Change of Functional Outcome of Patients With Spinal Stenosis After Decompression Surgery Without Surgical Fusion. The Values are the Effect Size (Cohen’s d) in Relation to the Time Points at Baseline, Treatment or 6 months FU. Significant Changes (P < 0.05) are Given in Bold Values. For Better Reading, Improvement in Functional Outcome to the Respective Reference Ager Given as Positive Values, Worsening are Given in Negative Values.

	NRS-BP	NRS-LP	ODI	EQ5D Index	EQ5D-VAS	SF36-PCS	SF36-MCS
Baseline
treatment	1.42	1.61	0.39	1.11	0.87	0.64	0.01
6 months	1.06	1.17	1.05	1.21	0.74	1.04	0.07
12 months	0.75	0.93	0.97	0.78	0.59	0.89	−0.16
Treatment
6 months	−0.35	−0.43	0.66	0.17	0.09	0.45	0.07
12 months	−0.65	−0.76	0.58	−0.37	0.19	0.26	−0.18
6 months
12 months	−0.30	−0.29	−0.14	−0.54	−0.11	−0.23	−0.24

The patients’ health status (EQ5D index value) improved directly after treatment (baseline 0.53 ± 0.33, treatment 0.82 ± 0.16, P < 0.001, Cohen’s d = 1.11). Twelve months after decompression surgery the patients’ health status deteriorated over time. At 12 month the EQ5D index value was 0.75 ± 0.21, which was significantly decreased by 0.10 points from 0.84 ± 0.14 after the 6 months (P = 0.011).

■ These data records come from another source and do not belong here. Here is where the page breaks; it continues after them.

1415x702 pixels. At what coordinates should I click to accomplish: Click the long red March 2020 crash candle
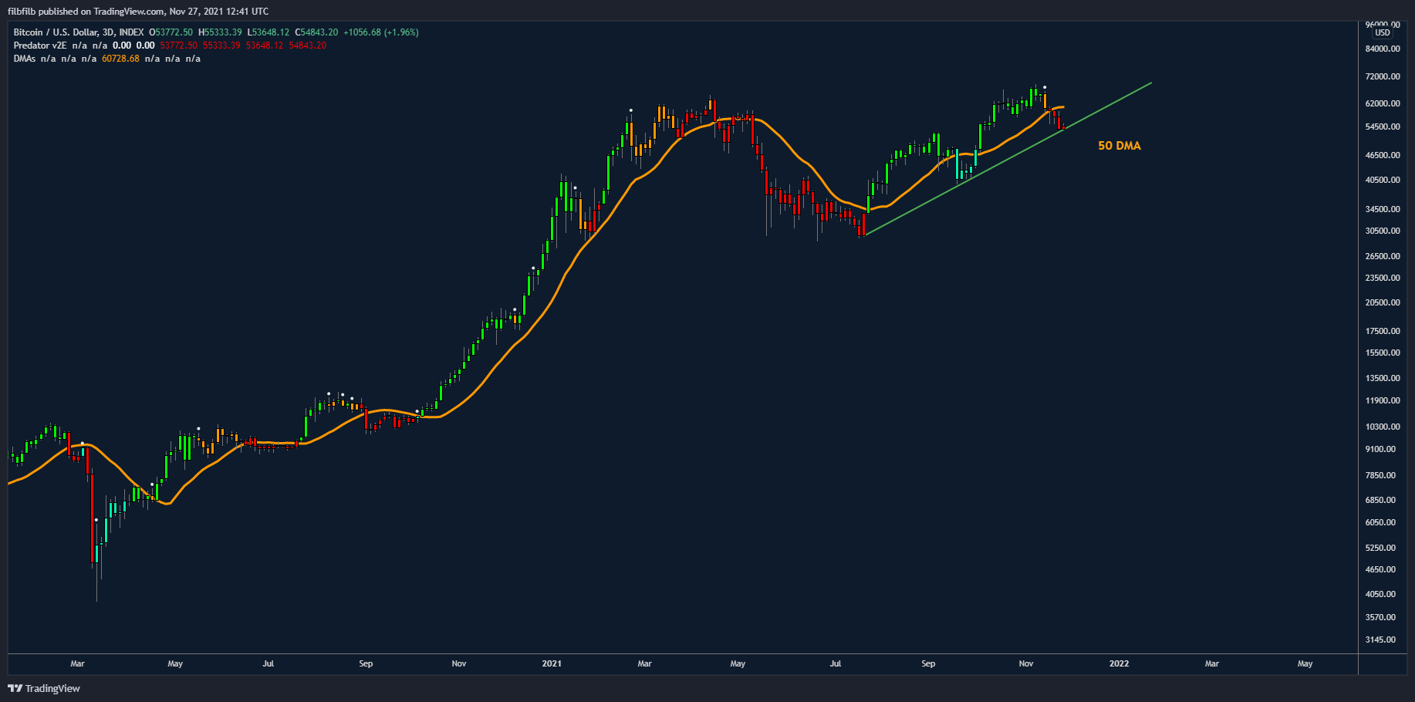(92, 517)
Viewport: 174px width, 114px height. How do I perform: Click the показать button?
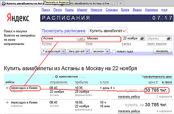click(x=162, y=51)
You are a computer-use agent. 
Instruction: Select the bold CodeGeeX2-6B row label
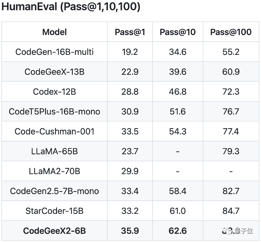(x=54, y=231)
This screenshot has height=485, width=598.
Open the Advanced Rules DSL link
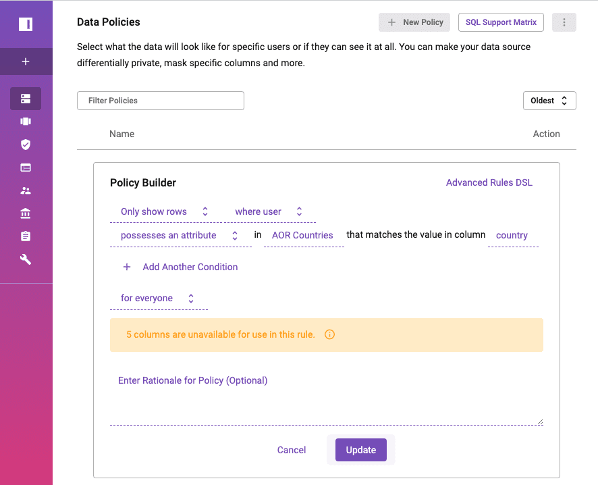tap(489, 183)
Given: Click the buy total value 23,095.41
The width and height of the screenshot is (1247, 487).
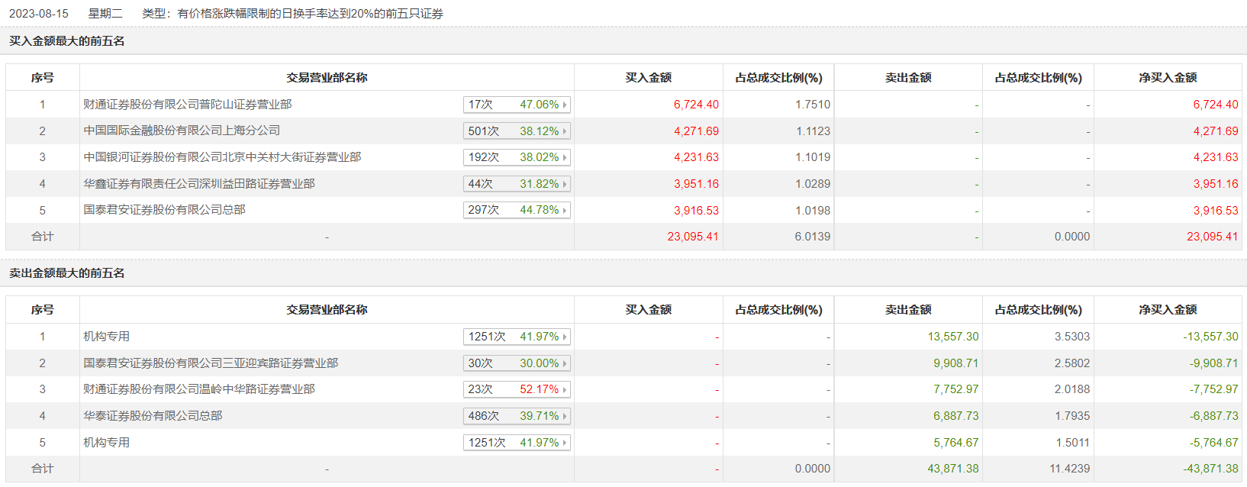Looking at the screenshot, I should pos(693,237).
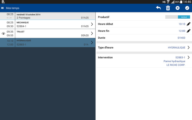Screen dimensions: 192x120
Task: Open Intervention details chevron
Action: point(189,57)
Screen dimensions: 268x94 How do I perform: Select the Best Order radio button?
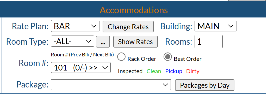click(168, 57)
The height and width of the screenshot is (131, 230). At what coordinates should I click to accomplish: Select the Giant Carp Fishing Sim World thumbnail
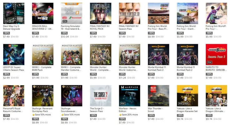tap(187, 13)
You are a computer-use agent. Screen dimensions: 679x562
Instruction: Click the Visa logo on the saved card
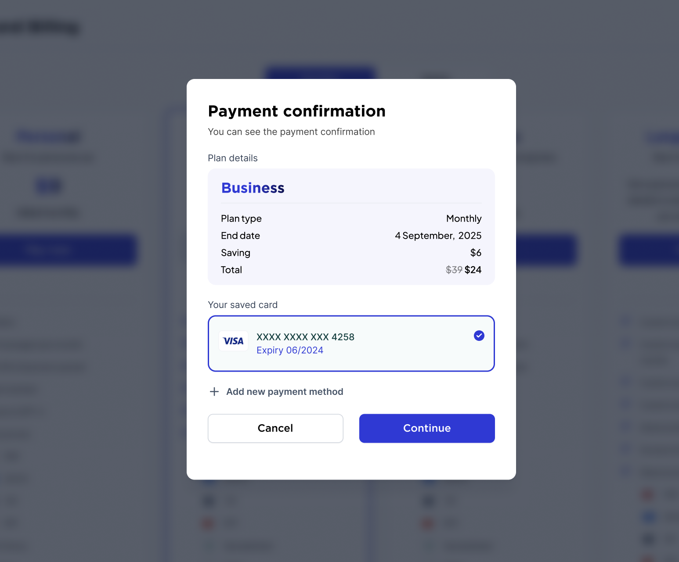pyautogui.click(x=233, y=341)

The subjective health status (EQ5D-VAS) also showed a strong improvement (Cohen’s d = 0.87) after the treatment (baseline 51 ± 18%, treatment 66 ± 15%, P < 0.001). During the observation period between treatment and the 12 months follow up, no significant change in subjective health status was found (P > 0.676, Table 3).

The physical sum scale of the SF36 (SF36-PCS) improved between baseline (28.9 ± 8.8) and treatment (34.3 ± 8.0, P < 0.001, Cohen’s d = 0.64). Six months after surgery the SF36-PCS showed further improvement (38.4 ± 9.4, P < 0.001, Cohen’s d = 0.45). There was no significant change in the SF36-PCS from 6 to 12 months (36.4 ± 7.7, P = 0.123).

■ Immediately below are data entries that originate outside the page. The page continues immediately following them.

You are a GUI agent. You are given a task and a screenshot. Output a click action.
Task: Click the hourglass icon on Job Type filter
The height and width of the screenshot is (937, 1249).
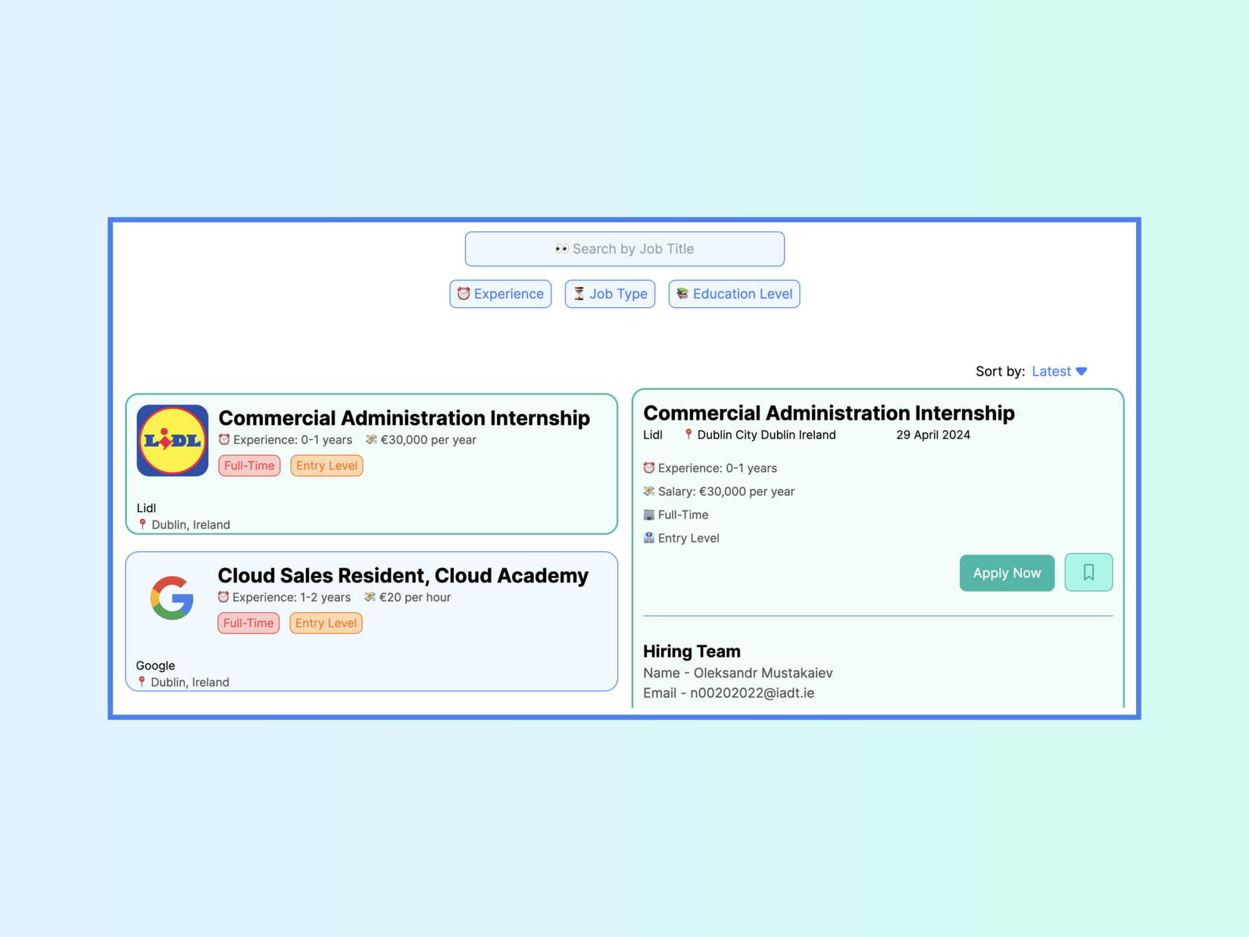click(x=579, y=294)
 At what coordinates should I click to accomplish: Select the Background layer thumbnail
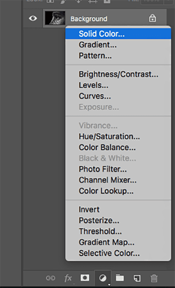tap(55, 18)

For the mental sum scale (SF36-MCS), no significant changes were found from baseline to the 12-month follow-up (P > 0.654).

In the last 6 months of the observation period (6- and 12-month follow-ups), the effect sizes show small to moderate trend for deteriorations, though not all changes showed significance (Table 3).

Among the covariates, BMI was found to have impact on NRS-LP, ODI, EQ5D index, EQ5D-VAS and both SF36 scores (P < 0.001). The higher the BMI, the worse the outcome. The negative influence here varies between low (NRS-LP regression coefficient = 0.09) and very strong (ODI regression coefficient = 0.94).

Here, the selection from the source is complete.